Après Morses Line, la petite ville de Swanton. Même si on est au Vermont, on n'est toujours pas en Amérique, on est encore dans ma cour. On coupe à travers les marais du bout du lac Champlain pour atteindre Rouses Point, point d'entrée du train qui fait la liaison Montréal - New York - Washington.

Mettons 30 km entre le Vermont et l'État de New York et on a déjà changé de pays. La différence n'est peut-être pas aussi spectaculaire qu'entre le Connecticut et l'Alabama, mais elle est aussi irrévocable. Rouses Point est un village délabré plogé dans une misère poisseuse. On est en Albanie ou presque. La gare, qui a dû être très belle, tombe en ruine. On a installé les bureaux dans une cabane voisine. Quand on ouvre la porte, le morceau de carton qui la tenait fermée tombe, il faut le remettre en place. Les toilettes aussi, c'est l'Albanie. Une voie ferrée unique, rouillée, l'herbe à poux pousse sur le ballast. Remplacez-la par des cactus et c'est 3h10 pour Yuma.

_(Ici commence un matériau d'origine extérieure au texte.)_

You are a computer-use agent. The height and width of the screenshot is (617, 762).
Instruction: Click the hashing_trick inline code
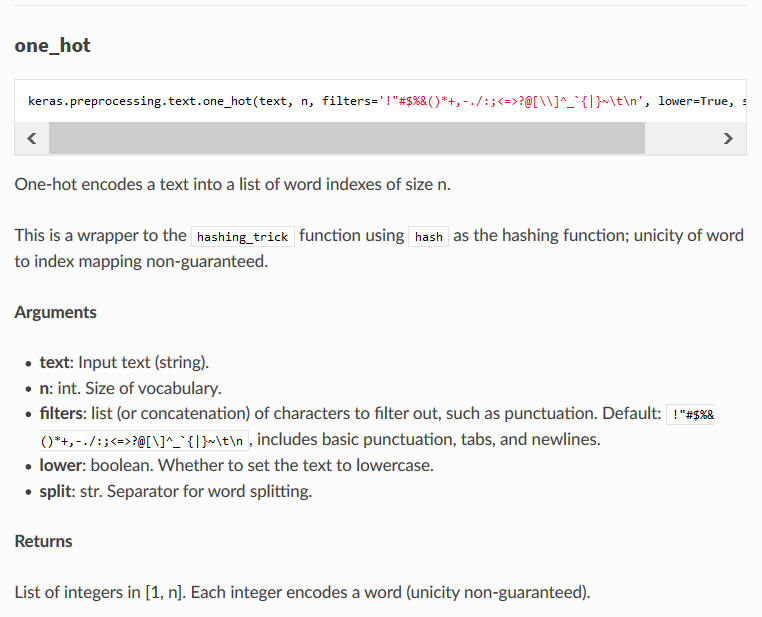click(242, 237)
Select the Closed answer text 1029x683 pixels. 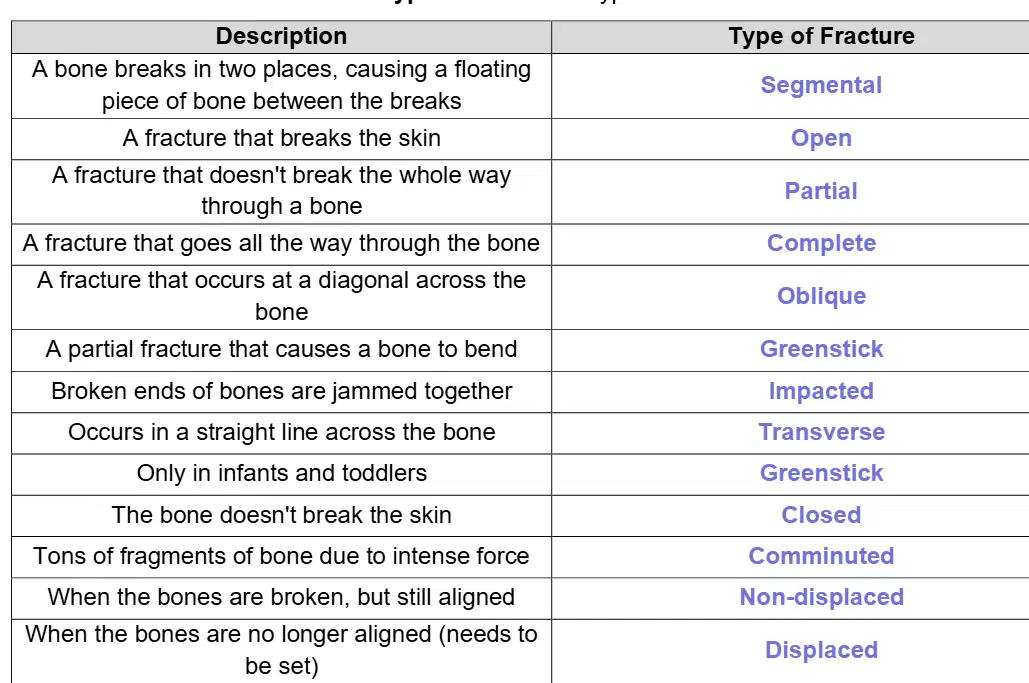821,515
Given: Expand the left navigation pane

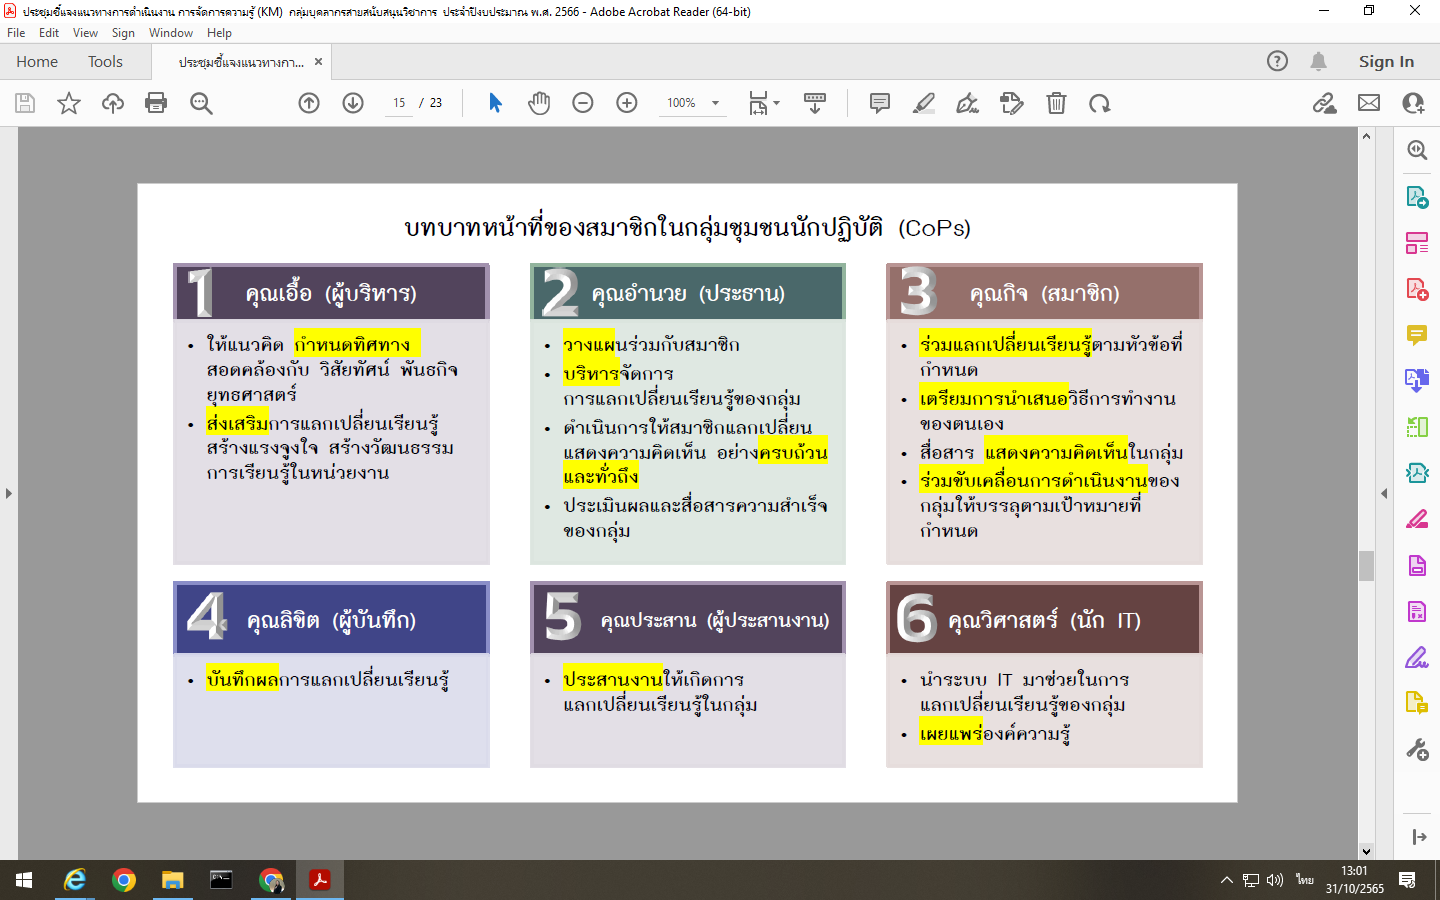Looking at the screenshot, I should tap(9, 493).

Ici, les choses ont changé depuis le 11 septembre 2001. Où un douanier suffisait à l'inspection, ils sont maintenant une douzaine, armés, casqués, bottés. Dessous, dedans, le train est passé au peigne fin. Cela a bien dû prendre une heure. J'attendais sur le quai. Excusez, il n'y a pas de quai. J'étais le seul voyageur à embarquer à Rouses Point. Adieu, fiancée. Le train s'est ébranlé (c'est pour ça qu'on dit sourd comme un train). Le train, disais-je, s'est enfoncé doucement dans le ventre mou de l'Amérique, j'ai repris Carver où je l'avais laissé : Nous n'irons nulle part mon amour, nous roulerons simplement, d'une minute à l'autre il arrivera quelque chose.